- _TASK TO CARRY OUT_: Update the listing from the line containing "The image size" through the end, replacing "dropdown" with "drop-down menu" and changing nothing else. Leave the pictures out of your answer.

# SUPPLIED DATA start

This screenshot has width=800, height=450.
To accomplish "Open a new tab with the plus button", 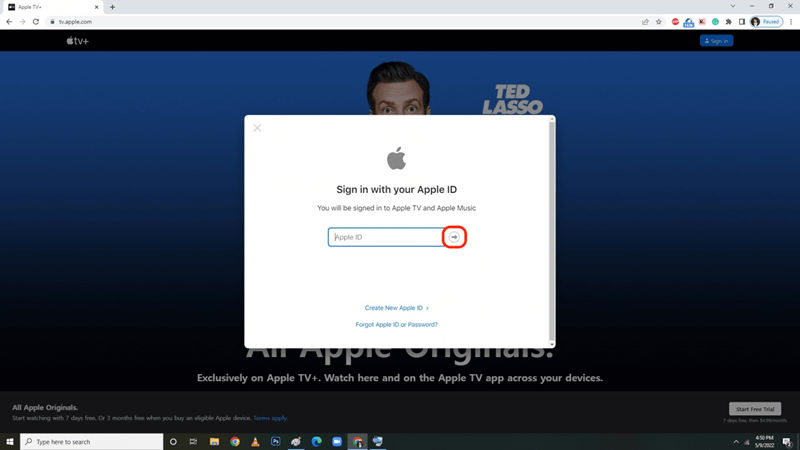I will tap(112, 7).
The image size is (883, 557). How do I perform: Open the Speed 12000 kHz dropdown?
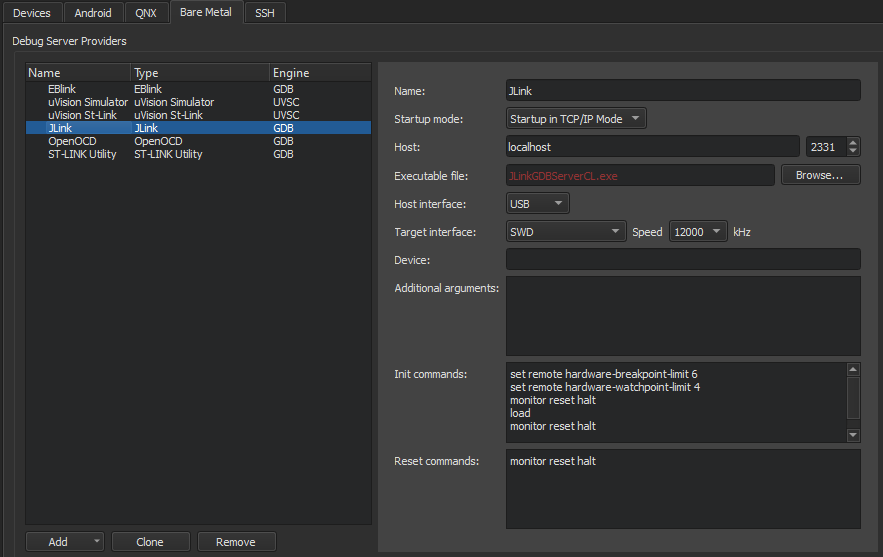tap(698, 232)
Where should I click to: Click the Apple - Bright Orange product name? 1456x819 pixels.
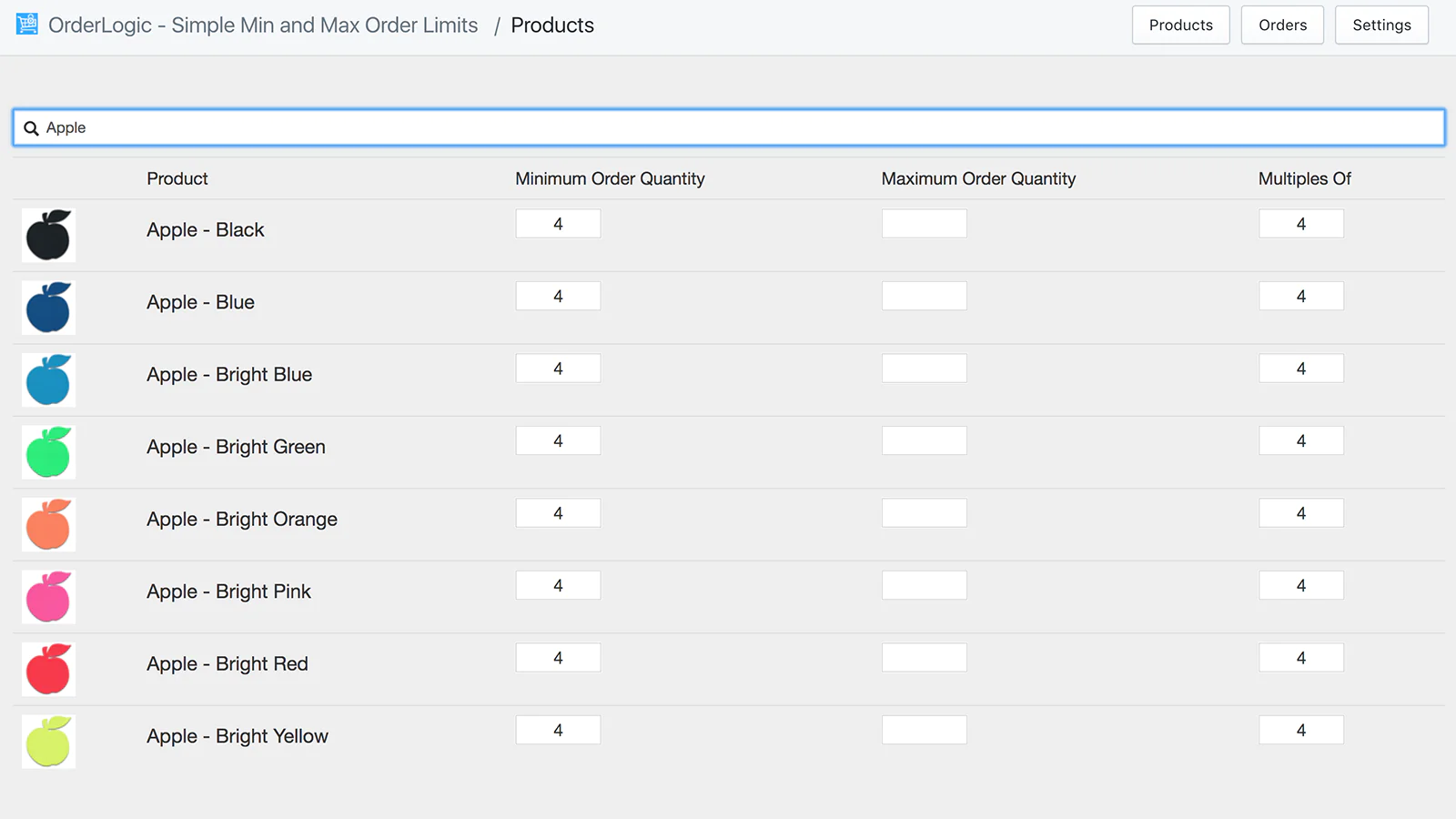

# SUPPLIED DATA end

- _RESULT OF THIS TASK_:
The image size is (883, 557). How do I perform: Open the Speed 12000 kHz drop-down menu?
tap(698, 232)
Where should I click to: Click the Apple - Bright Orange product name? 1456x819 pixels.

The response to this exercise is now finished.